Top of DATA RECORDS
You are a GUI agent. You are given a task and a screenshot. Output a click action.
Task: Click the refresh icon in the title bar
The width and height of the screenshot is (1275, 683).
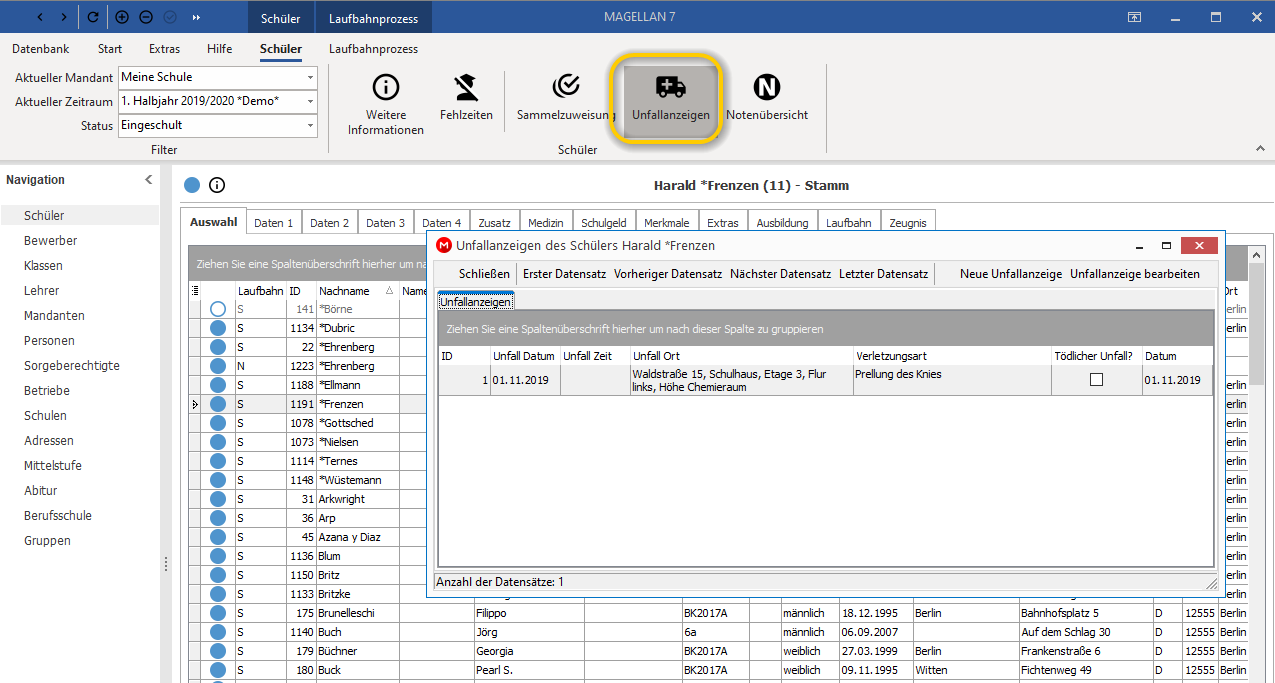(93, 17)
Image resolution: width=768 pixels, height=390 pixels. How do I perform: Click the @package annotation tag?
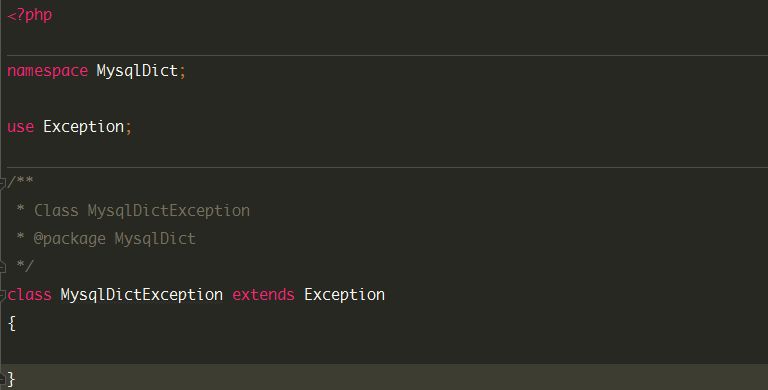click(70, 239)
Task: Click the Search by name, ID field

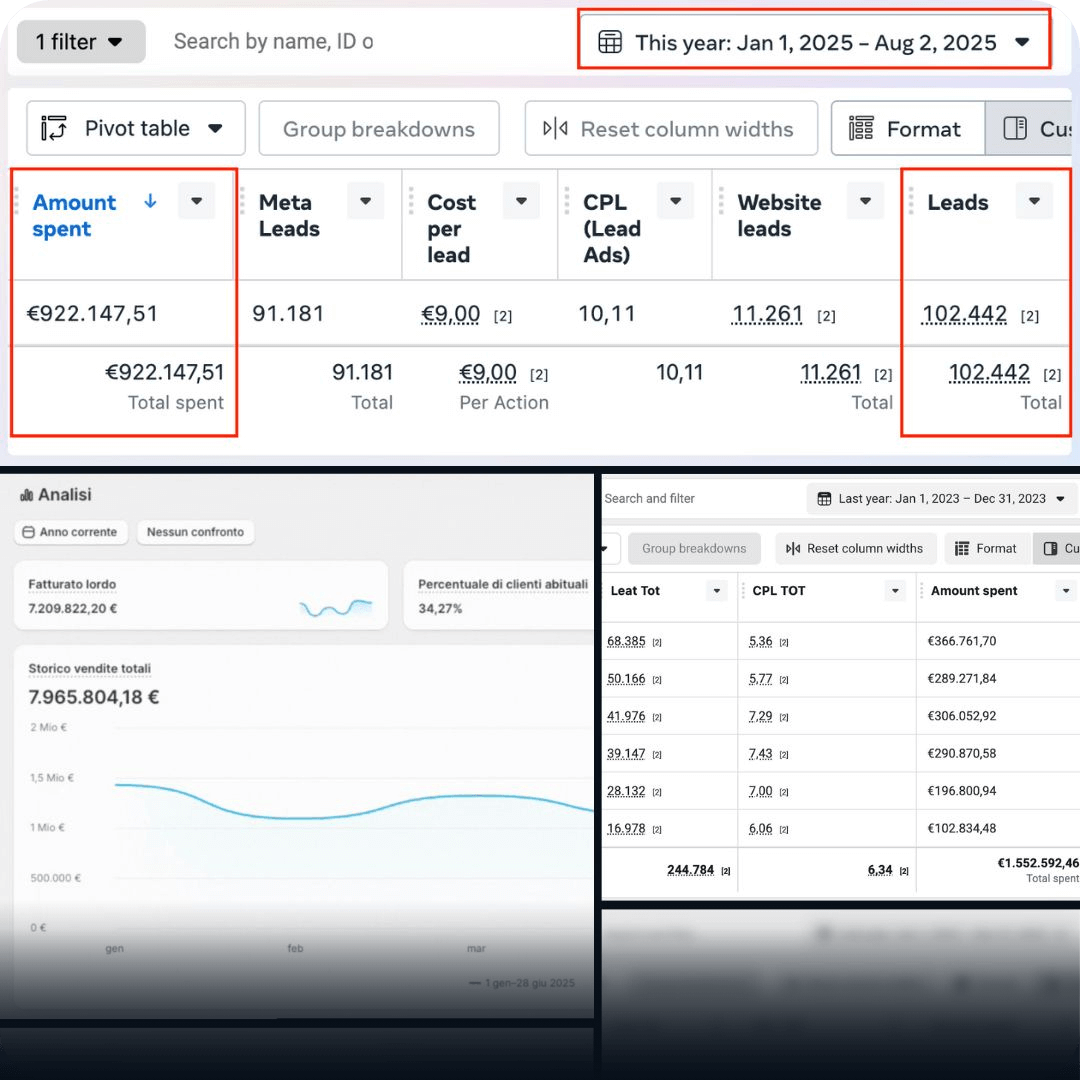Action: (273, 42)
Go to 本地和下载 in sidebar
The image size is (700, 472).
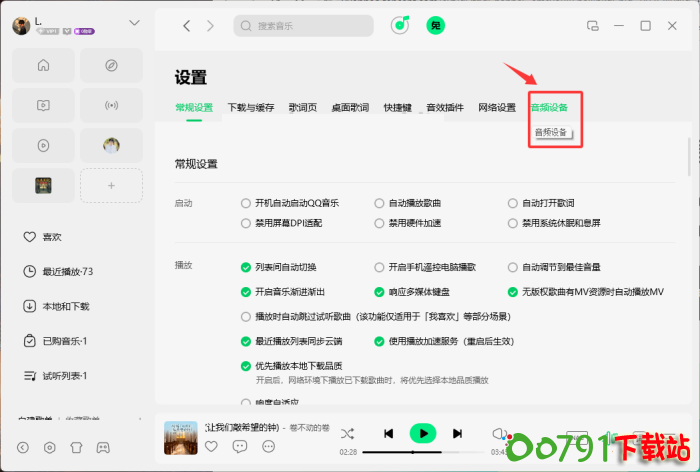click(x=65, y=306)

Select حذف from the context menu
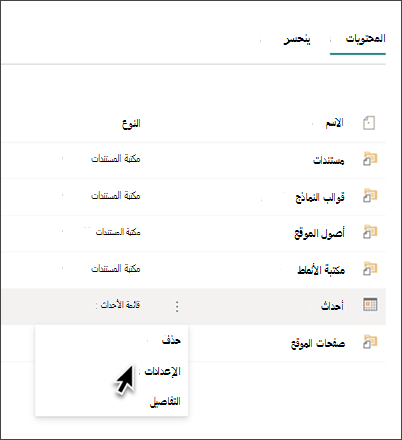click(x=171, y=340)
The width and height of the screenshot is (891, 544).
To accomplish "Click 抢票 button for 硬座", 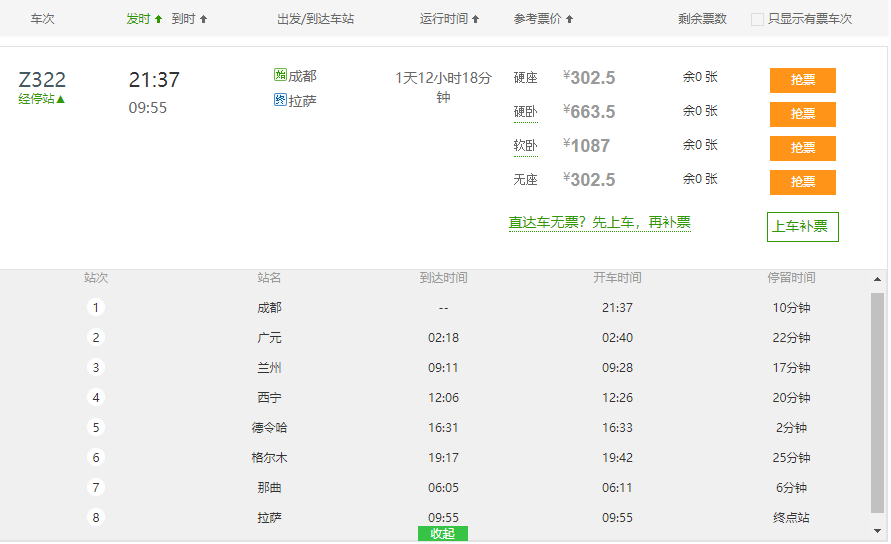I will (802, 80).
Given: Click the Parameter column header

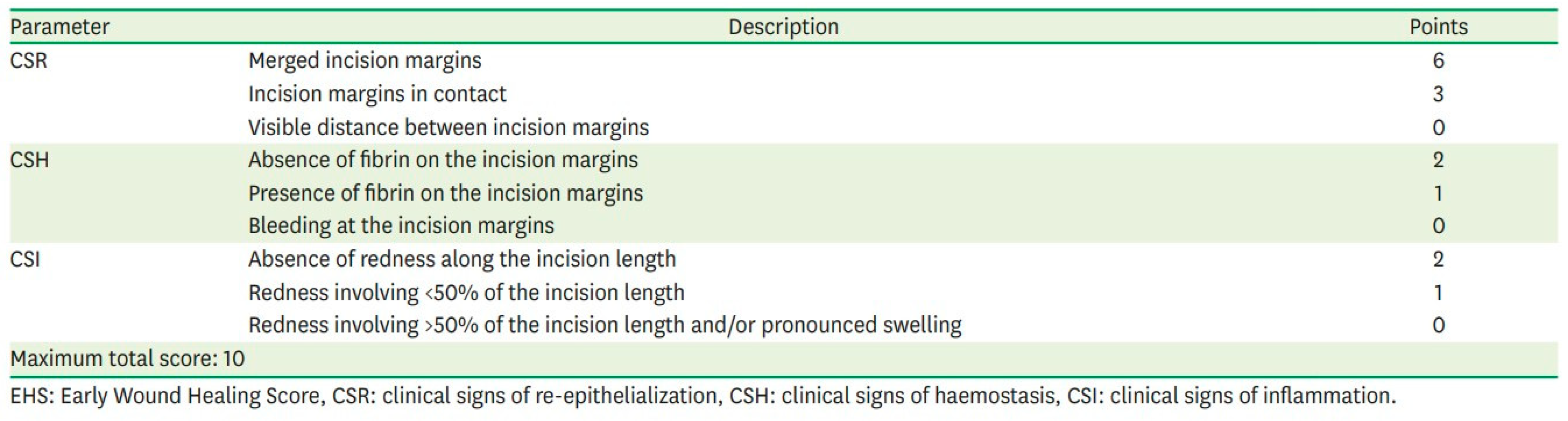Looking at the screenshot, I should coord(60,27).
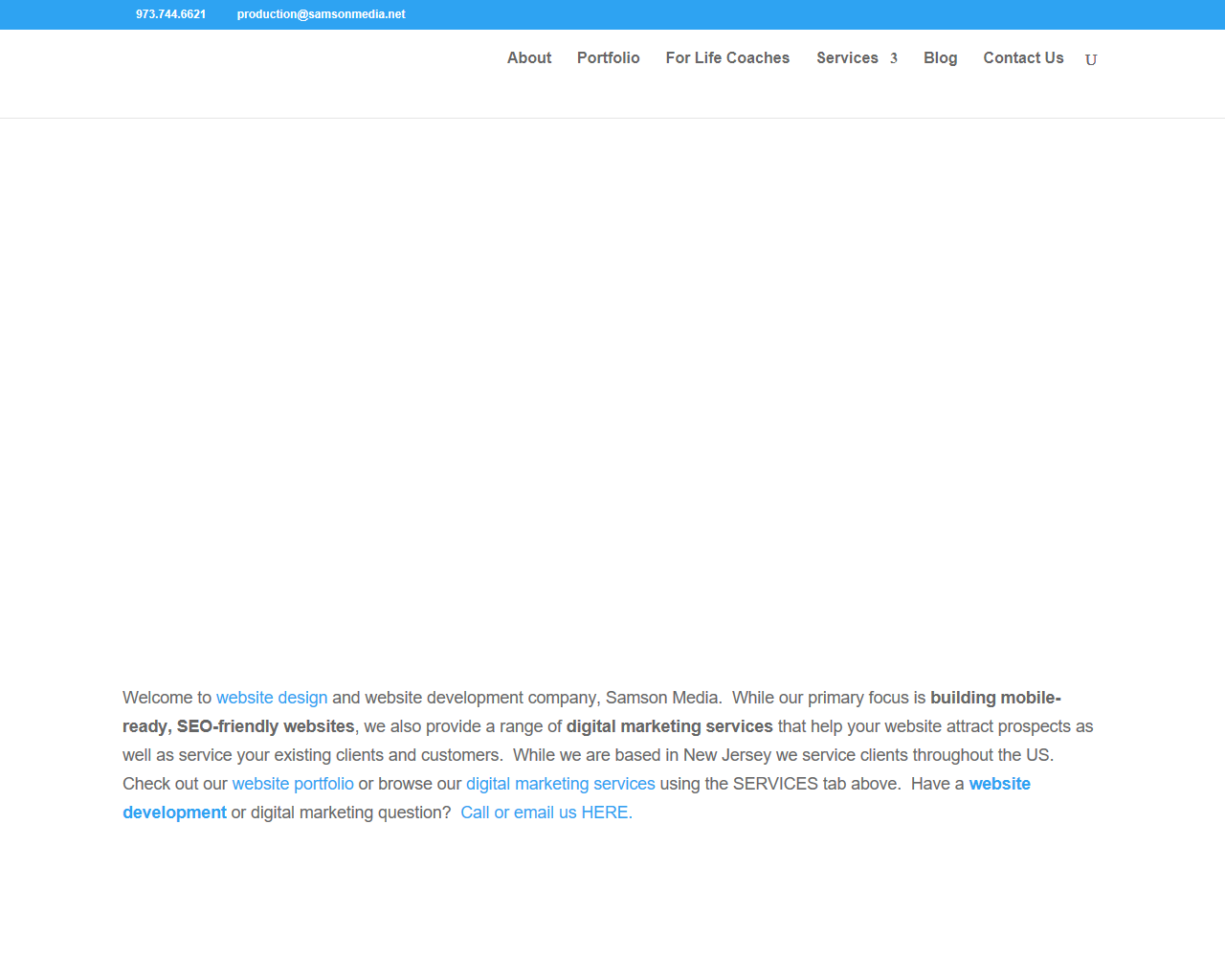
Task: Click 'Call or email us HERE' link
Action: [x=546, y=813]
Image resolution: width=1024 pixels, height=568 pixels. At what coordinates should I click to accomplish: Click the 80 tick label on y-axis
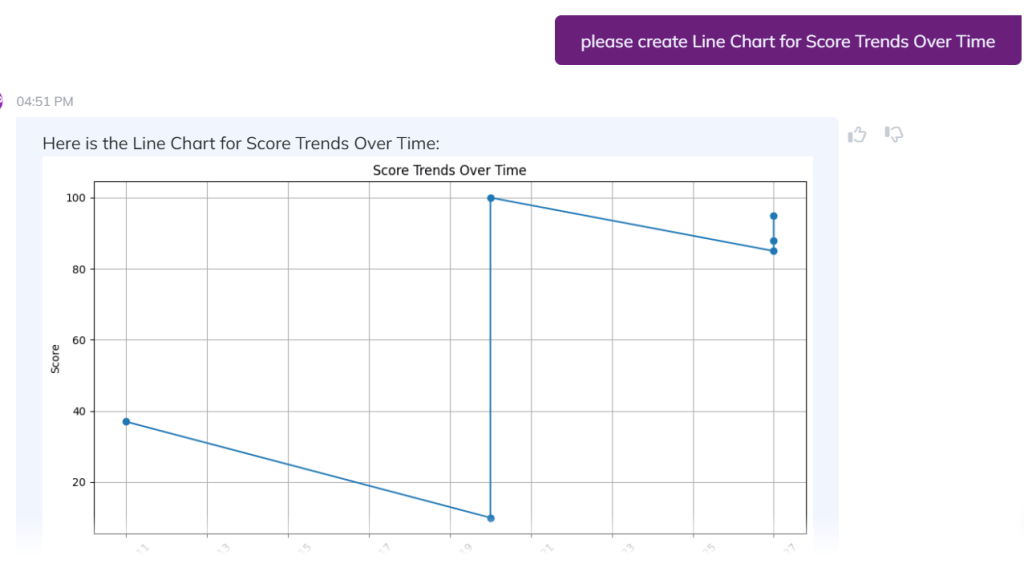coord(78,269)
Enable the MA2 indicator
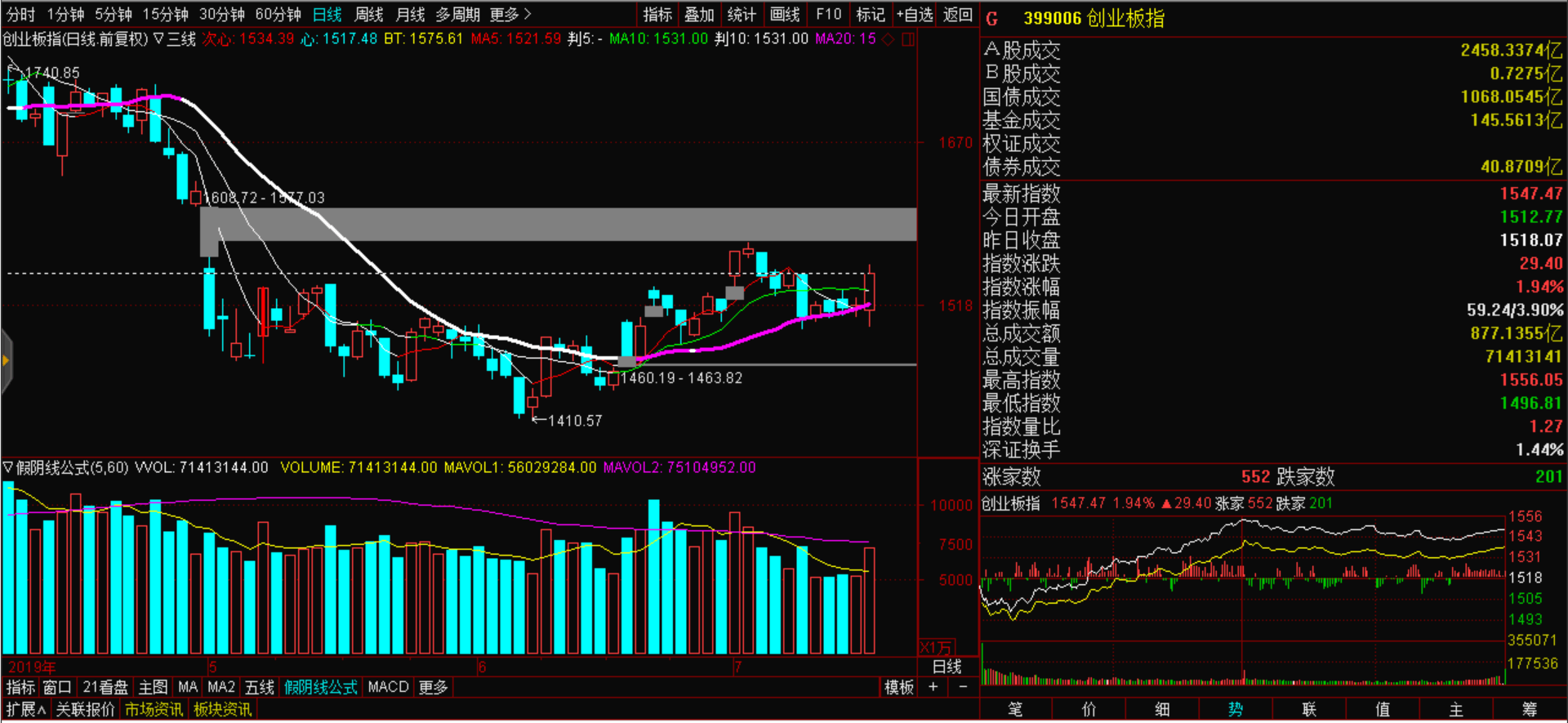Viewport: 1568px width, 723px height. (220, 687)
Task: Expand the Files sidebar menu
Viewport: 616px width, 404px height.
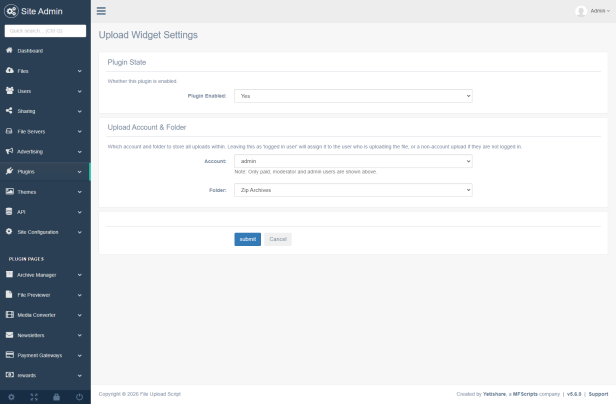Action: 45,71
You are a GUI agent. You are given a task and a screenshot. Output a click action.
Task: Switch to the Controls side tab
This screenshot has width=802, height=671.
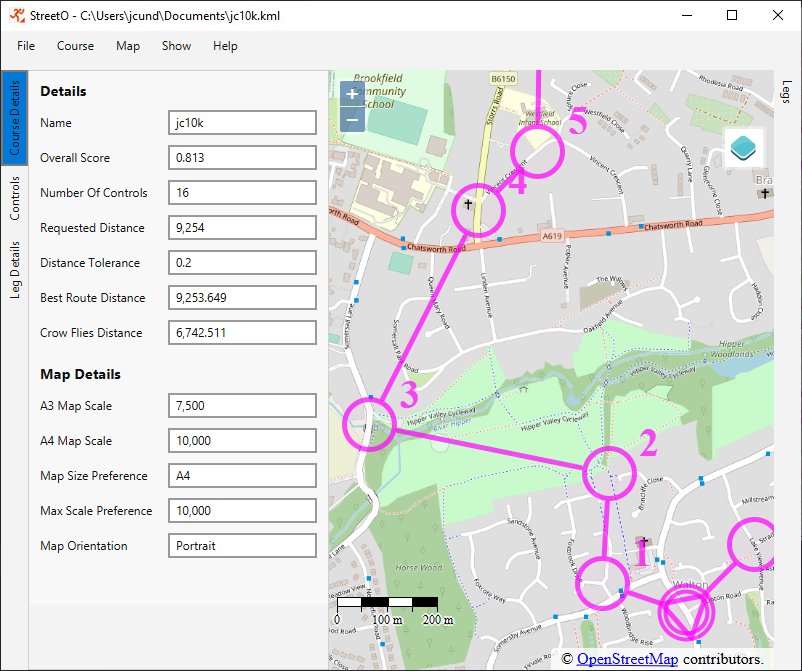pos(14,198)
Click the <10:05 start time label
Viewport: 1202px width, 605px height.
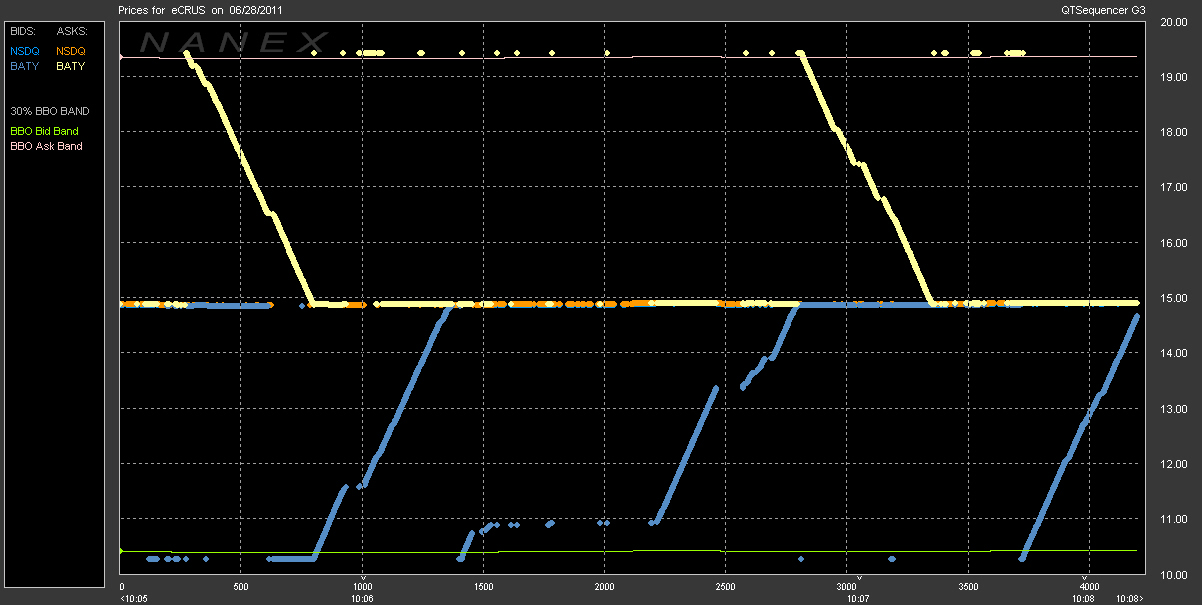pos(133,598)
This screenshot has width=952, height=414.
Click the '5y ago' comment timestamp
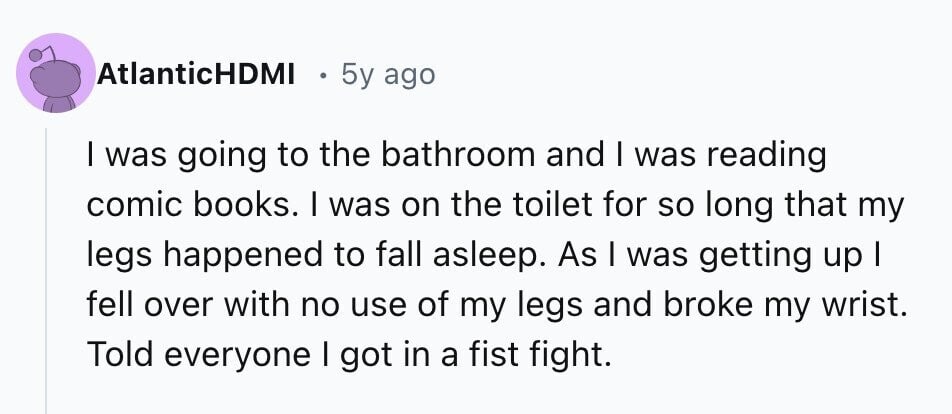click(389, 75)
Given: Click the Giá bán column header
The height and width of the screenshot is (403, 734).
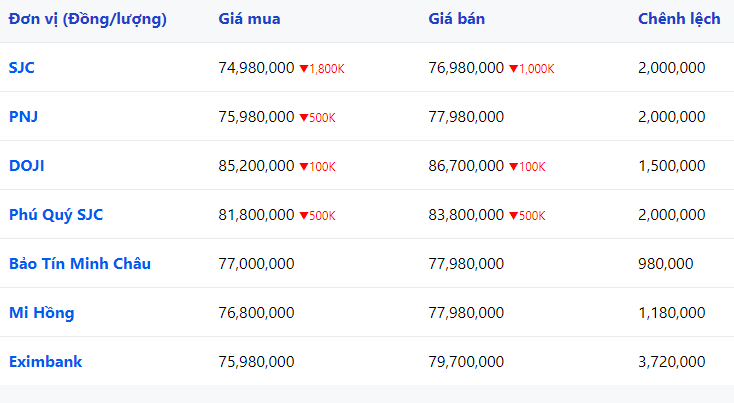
Bottom of DATA RECORDS
WHAT THE TASK ASKS =>
Could you reproduce exactly, and only, the lines from the start of the records through the line containing "The width and height of the screenshot is (891, 544).", leaving out the pictures?

EXPECTED OUTPUT =>
You are a GUI agent. You are given a task and a screenshot. Output a click action.
Task: Click the refresh icon in the title bar
The width and height of the screenshot is (1275, 683).
(93, 17)
Image resolution: width=768 pixels, height=390 pixels. How do I perform: Click the @package annotation tag?
click(70, 239)
Task: Click the Search by name, ID field

Action: (273, 42)
Go to 本地和下载 in sidebar
The image size is (700, 472).
click(x=65, y=306)

Select حذف from the context menu
click(x=171, y=340)
The width and height of the screenshot is (891, 544).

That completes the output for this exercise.